A veces, en geopolítica, la victoria no llega en el campo de batalla. Llega en otra parte del mapa. Mientras Washington concentra su atención en Irán, el verdadero beneficiario de esa guerra podría estar a miles de kilómetros de distancia: en el Kremlin.
Hace apenas unos meses la situación de Rusia era incómoda. Las sanciones comenzaban a asfixiar a sectores clave de la economía y el Kremlin vendía petróleo con descuentos humillantes para mantener a flote sus exportaciones. Dentro del propio círculo de Vladimir Putin empezaban a escucharse murmullos sobre la necesidad de explorar negociaciones en Ucrania. No era una rendición pero sí el reconocimiento de que la guerra comenzaba a pesar.
Entonces estalló la guerra en Irán. Y con ella cambió la ecuación.
El petróleo volvió a dispararse por encima de los 100 dólares. Las urgencias energéticas obligaron a suavizar algunas restricciones al crudo ruso para estabilizar el mercado global. Lo que semanas antes parecía una economía cercada por las sanciones volvió a recibir una inyección de ingresos. En el mundo de Putin, donde la guerra se financia con hidrocarburos, cada dólar adicional en el precio del petróleo es oxígeno puro.
Pero el beneficio más importante no está en el mercado energético sino en el tablero político. Las guerras tienen un efecto gravitacional al absorber atención, recursos y prioridades. Y la guerra en Irán está absorbiendo todo eso. Cada batería antimisiles que se despliega en Oriente Medio es una que no se envía a Ucrania. Cada hora de atención política en Washington que se dedica al Golfo es una que deja de enfocarse en Kiev.
Grietas
Putin ha apostado siempre por una estrategia simple: resistir más tiempo que sus adversarios. Hoy no necesita una victoria espectacular en Ucrania. Le basta con que el conflicto deje de ser la prioridad de Occidente. Y la historia reciente sugiere que nada logra eso con más eficacia que otra crisis mayor en otra región del mundo.
El conflicto también expone algo que el Kremlin lleva años intentando provocar: fracturas dentro del bloque occidental. Las diferencias entre Estados Unidos y algunos aliados europeos sobre cómo responder a la crisis en el Golfo han vuelto a mostrar que la unidad de la Organización del Tratado del Atlántico Norte (OTAN) tiene límites. Para Moscú, que entiende la política internacional como un juego de desgaste, cada grieta en ese frente común vale más que un avance en el campo de batalla.
Nada de esto significa que Rusia haya resuelto sus problemas. Su economía sigue siendo frágil, el descontento interno crece y el sistema político ruso vive bajo una tensión constante. Pero en el corto plazo el tablero global se ha movido en una dirección que el Kremlin difícilmente podría haber diseñado mejor.
La paradoja es brutal: una guerra iniciada para contener a Irán puede terminar aliviando la presión sobre Rusia.
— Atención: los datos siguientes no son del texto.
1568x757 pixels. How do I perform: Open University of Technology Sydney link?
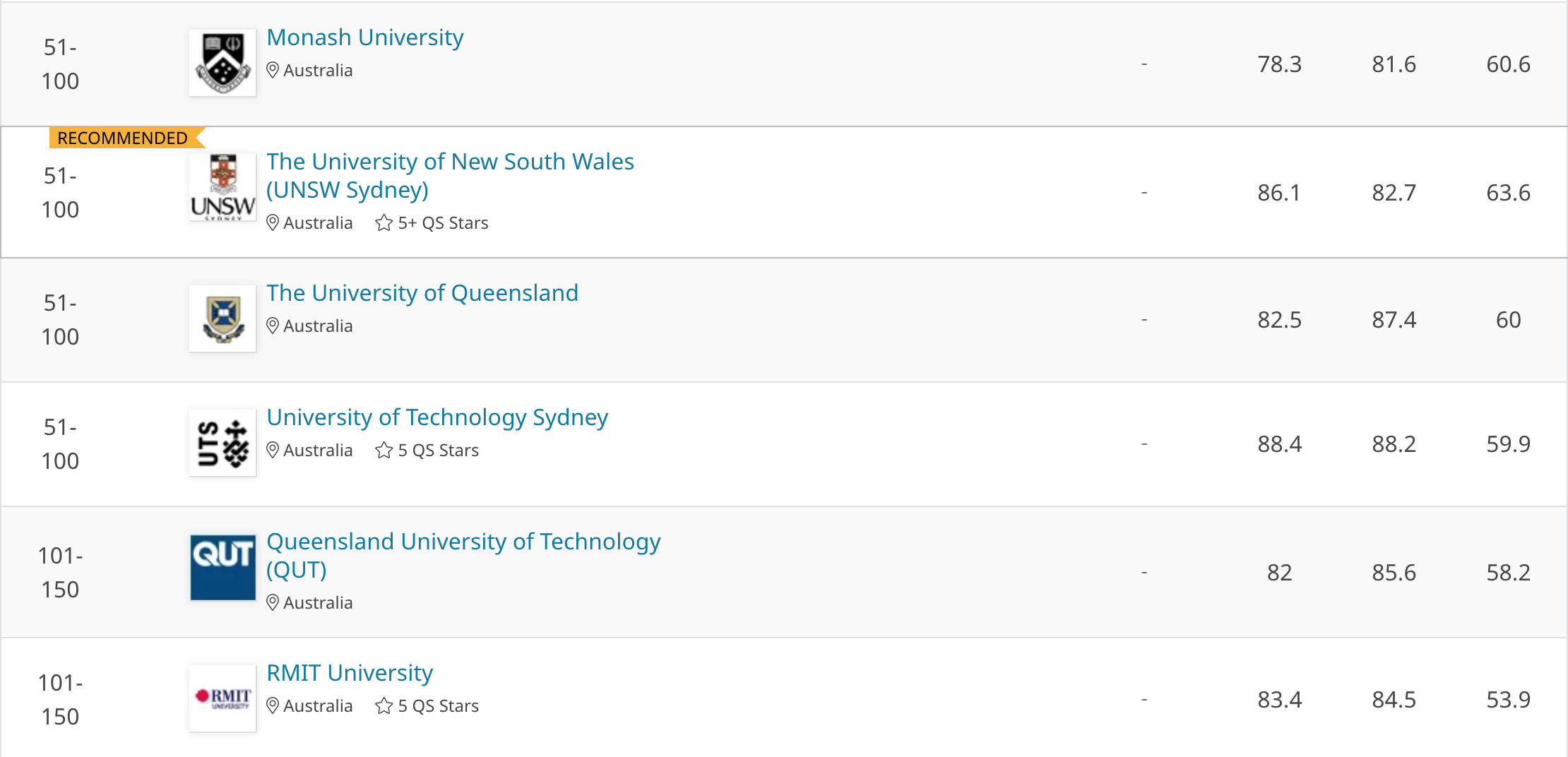(437, 417)
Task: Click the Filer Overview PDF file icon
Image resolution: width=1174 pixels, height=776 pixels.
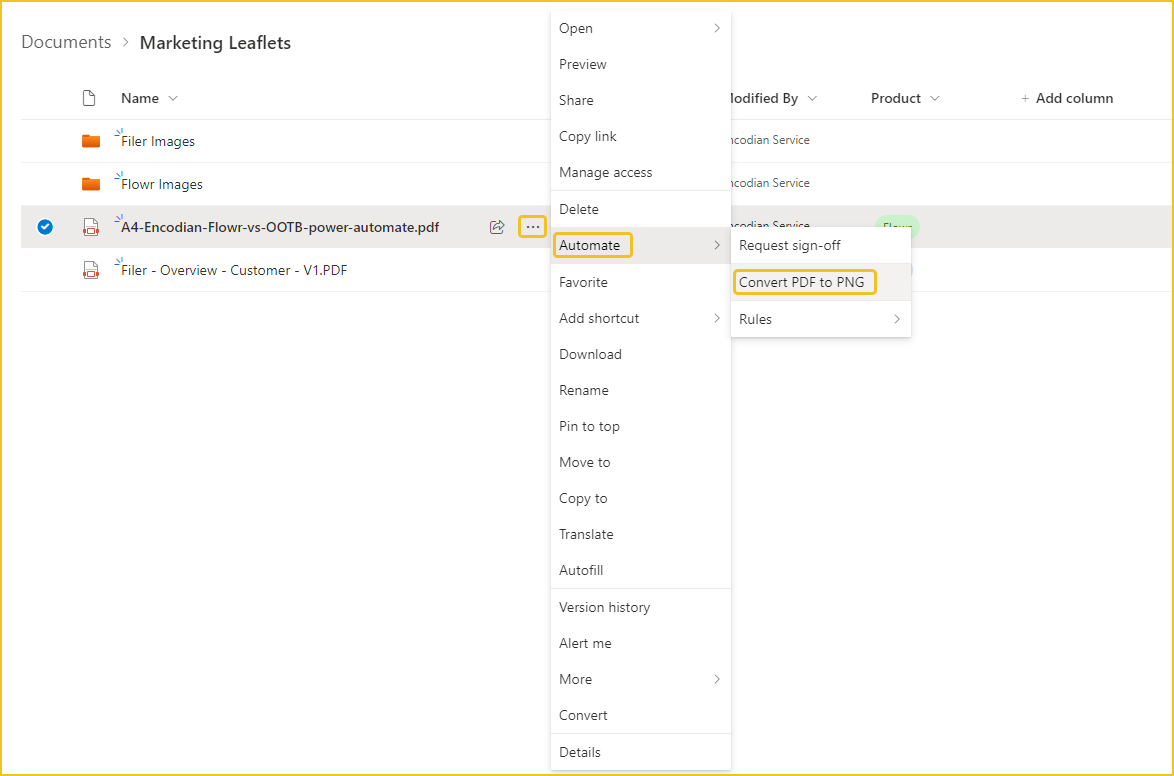Action: tap(91, 270)
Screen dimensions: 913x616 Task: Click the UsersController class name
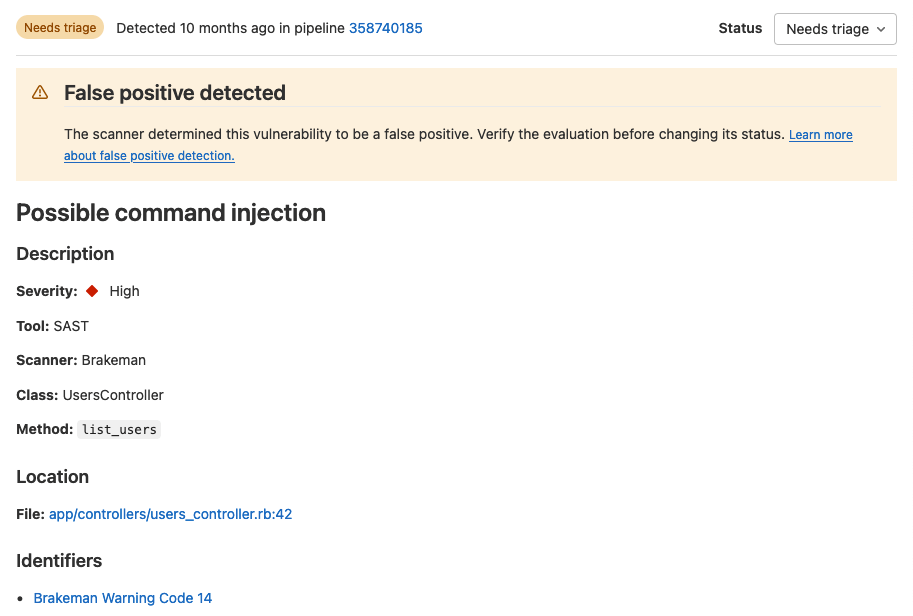point(113,394)

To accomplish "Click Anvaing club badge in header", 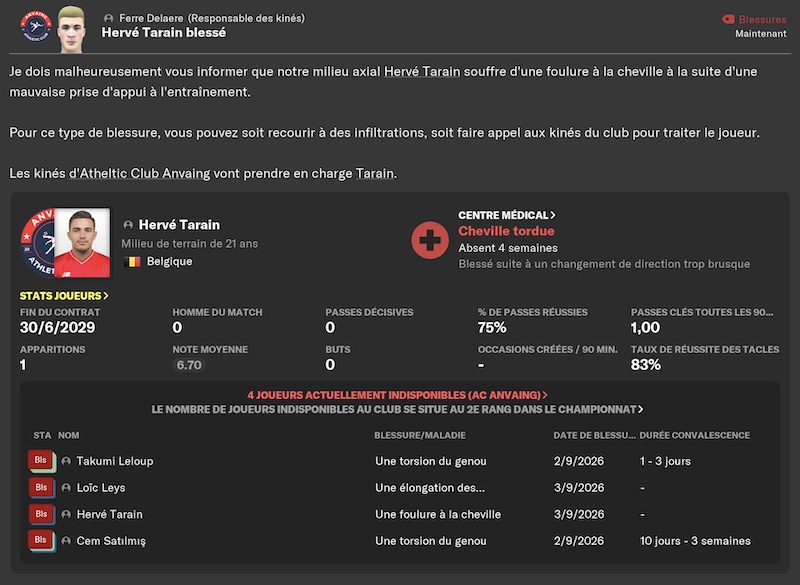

Y así, mientras el mundo mira hacia el Golfo Pérsico, la guerra que realmente definirá el orden europeo, la de Ucrania, corre el riesgo de desvanecerse lentamente en segundo plano.
En geopolítica, a veces, el mayor triunfo no es ganar tu guerra. Es lograr que el mundo se distraiga con otra. Y en este momento quien más está ganando con esa distracción se llama Vladimir Putin.